[Start of section]

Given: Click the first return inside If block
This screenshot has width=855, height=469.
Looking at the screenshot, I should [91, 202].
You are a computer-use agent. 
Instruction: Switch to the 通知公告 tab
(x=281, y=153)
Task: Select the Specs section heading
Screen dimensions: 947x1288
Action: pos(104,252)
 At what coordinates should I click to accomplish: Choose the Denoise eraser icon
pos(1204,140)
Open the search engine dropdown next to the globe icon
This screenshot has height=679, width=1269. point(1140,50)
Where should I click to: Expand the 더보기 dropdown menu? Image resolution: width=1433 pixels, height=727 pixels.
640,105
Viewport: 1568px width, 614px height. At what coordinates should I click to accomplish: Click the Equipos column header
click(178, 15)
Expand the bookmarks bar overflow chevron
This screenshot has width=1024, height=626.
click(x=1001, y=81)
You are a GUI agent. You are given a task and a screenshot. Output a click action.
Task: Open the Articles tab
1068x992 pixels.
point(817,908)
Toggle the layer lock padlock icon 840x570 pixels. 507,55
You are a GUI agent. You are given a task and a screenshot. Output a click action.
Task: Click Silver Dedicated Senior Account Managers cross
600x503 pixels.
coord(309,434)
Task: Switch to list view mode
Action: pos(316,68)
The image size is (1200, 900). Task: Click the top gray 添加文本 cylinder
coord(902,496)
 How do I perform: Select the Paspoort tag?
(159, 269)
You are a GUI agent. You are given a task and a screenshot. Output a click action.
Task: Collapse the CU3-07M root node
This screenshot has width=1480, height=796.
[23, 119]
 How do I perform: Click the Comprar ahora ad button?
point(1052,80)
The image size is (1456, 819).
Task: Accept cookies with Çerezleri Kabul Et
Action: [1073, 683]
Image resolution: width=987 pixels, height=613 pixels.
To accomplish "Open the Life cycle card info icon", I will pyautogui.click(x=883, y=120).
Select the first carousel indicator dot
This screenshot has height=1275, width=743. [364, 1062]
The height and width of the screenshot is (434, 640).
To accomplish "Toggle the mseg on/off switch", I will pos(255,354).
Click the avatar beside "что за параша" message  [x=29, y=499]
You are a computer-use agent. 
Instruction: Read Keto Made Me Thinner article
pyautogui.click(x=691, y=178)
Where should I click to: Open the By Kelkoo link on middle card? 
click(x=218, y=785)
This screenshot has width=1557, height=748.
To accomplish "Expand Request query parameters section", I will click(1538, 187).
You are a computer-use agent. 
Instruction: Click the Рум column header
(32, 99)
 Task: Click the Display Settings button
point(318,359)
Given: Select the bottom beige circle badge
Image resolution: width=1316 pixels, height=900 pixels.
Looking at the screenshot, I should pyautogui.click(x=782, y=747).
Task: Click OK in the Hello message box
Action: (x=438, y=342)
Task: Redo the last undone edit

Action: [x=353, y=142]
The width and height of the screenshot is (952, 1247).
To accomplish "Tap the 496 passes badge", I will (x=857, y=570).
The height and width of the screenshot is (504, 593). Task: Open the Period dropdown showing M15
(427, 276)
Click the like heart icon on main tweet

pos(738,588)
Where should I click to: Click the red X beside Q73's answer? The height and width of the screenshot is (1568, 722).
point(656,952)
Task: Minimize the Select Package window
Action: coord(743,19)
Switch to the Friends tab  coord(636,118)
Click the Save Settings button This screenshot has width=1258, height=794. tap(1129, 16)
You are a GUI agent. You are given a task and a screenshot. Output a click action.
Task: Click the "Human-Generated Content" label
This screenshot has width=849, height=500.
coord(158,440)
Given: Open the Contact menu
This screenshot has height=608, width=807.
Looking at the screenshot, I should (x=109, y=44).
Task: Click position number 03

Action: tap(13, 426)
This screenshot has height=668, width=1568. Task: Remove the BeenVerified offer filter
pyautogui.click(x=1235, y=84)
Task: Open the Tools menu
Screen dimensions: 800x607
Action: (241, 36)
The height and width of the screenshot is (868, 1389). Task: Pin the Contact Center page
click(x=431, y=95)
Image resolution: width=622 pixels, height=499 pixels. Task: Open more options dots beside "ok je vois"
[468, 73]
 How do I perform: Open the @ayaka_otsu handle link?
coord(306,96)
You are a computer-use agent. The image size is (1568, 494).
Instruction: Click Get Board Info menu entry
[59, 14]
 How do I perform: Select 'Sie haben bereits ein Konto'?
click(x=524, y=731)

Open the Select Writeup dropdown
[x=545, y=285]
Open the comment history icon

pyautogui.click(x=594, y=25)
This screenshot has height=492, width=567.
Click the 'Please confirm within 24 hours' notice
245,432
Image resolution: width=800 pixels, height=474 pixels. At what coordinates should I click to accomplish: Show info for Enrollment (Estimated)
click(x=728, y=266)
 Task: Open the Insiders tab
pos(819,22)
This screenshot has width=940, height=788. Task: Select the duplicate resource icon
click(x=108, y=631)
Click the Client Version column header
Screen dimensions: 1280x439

[End of section]

What needs to be done: Exactly as they appear, restate all of the entries.

Finished task:
Given: Click the first return inside If block
This screenshot has width=855, height=469.
Looking at the screenshot, I should [91, 202].
You are a computer-use agent. 
Instruction: Switch to the 通知公告 tab
(x=281, y=153)
Task: Select the Specs section heading
Screen dimensions: 947x1288
Action: pos(104,252)
 At what coordinates should I click to accomplish: Choose the Denoise eraser icon
pos(1204,140)
Open the search engine dropdown next to the globe icon
This screenshot has height=679, width=1269. point(1140,50)
Where should I click to: Expand the 더보기 dropdown menu? Image resolution: width=1433 pixels, height=727 pixels.
640,105
Viewport: 1568px width, 614px height. At what coordinates should I click to accomplish: Click the Equipos column header
click(178, 15)
Expand the bookmarks bar overflow chevron
This screenshot has width=1024, height=626.
click(x=1001, y=81)
You are a GUI agent. You are given a task and a screenshot. Output a click action.
Task: Open the Articles tab
1068x992 pixels.
point(817,908)
Toggle the layer lock padlock icon 840x570 pixels. 507,55
You are a GUI agent. You are given a task and a screenshot. Output a click action.
Task: Click Silver Dedicated Senior Account Managers cross
600x503 pixels.
coord(309,434)
Task: Switch to list view mode
Action: pos(316,68)
The image size is (1200, 900). Task: Click the top gray 添加文本 cylinder
coord(902,496)
 How do I perform: Select the Paspoort tag?
(159, 269)
You are a GUI agent. You are given a task and a screenshot. Output a click action.
Task: Collapse the CU3-07M root node
This screenshot has width=1480, height=796.
[23, 119]
 How do I perform: Click the Comprar ahora ad button?
point(1052,80)
The image size is (1456, 819).
Task: Accept cookies with Çerezleri Kabul Et
Action: [1073, 683]
Image resolution: width=987 pixels, height=613 pixels.
To accomplish "Open the Life cycle card info icon", I will pyautogui.click(x=883, y=120).
Select the first carousel indicator dot
This screenshot has height=1275, width=743. [364, 1062]
The height and width of the screenshot is (434, 640).
To accomplish "Toggle the mseg on/off switch", I will pos(255,354).
Click the avatar beside "что за параша" message  [x=29, y=499]
You are a computer-use agent. 
Instruction: Read Keto Made Me Thinner article
pyautogui.click(x=691, y=178)
Where should I click to: Open the By Kelkoo link on middle card? 
click(x=218, y=785)
This screenshot has width=1557, height=748.
To accomplish "Expand Request query parameters section", I will click(1538, 187).
You are a computer-use agent. 
Instruction: Click the Рум column header
(32, 99)
 Task: Click the Display Settings button
point(318,359)
Given: Select the bottom beige circle badge
Image resolution: width=1316 pixels, height=900 pixels.
Looking at the screenshot, I should pyautogui.click(x=782, y=747).
Task: Click OK in the Hello message box
Action: (x=438, y=342)
Task: Redo the last undone edit

Action: [x=353, y=142]
The width and height of the screenshot is (952, 1247).
To accomplish "Tap the 496 passes badge", I will (x=857, y=570).
The height and width of the screenshot is (504, 593). Task: Open the Period dropdown showing M15
(427, 276)
Click the like heart icon on main tweet

pos(738,588)
Where should I click to: Click the red X beside Q73's answer? The height and width of the screenshot is (1568, 722).
point(656,952)
Task: Minimize the Select Package window
Action: coord(743,19)
Switch to the Friends tab  coord(636,118)
Click the Save Settings button This screenshot has width=1258, height=794. tap(1129, 16)
You are a GUI agent. You are given a task and a screenshot. Output a click action.
Task: Click the "Human-Generated Content" label
This screenshot has width=849, height=500.
coord(158,440)
Given: Open the Contact menu
This screenshot has height=608, width=807.
Looking at the screenshot, I should (x=109, y=44).
Task: Click position number 03

Action: tap(13, 426)
This screenshot has height=668, width=1568. Task: Remove the BeenVerified offer filter
pyautogui.click(x=1235, y=84)
Task: Open the Tools menu
Screen dimensions: 800x607
Action: (241, 36)
The height and width of the screenshot is (868, 1389). Task: Pin the Contact Center page
click(x=431, y=95)
Image resolution: width=622 pixels, height=499 pixels. Task: Open more options dots beside "ok je vois"
[468, 73]
 How do I perform: Open the @ayaka_otsu handle link?
coord(306,96)
You are a computer-use agent. The image size is (1568, 494).
Instruction: Click Get Board Info menu entry
[59, 14]
 How do I perform: Select 'Sie haben bereits ein Konto'?
click(x=524, y=731)

Open the Select Writeup dropdown
[x=545, y=285]
Open the comment history icon

pyautogui.click(x=594, y=25)
This screenshot has height=492, width=567.
Click the 'Please confirm within 24 hours' notice
245,432
Image resolution: width=800 pixels, height=474 pixels. At what coordinates should I click to accomplish: Show info for Enrollment (Estimated)
click(x=728, y=266)
 Task: Open the Insiders tab
pos(819,22)
This screenshot has width=940, height=788. Task: Select the duplicate resource icon
click(x=108, y=631)
Click the Client Version column header
Screen dimensions: 1280x439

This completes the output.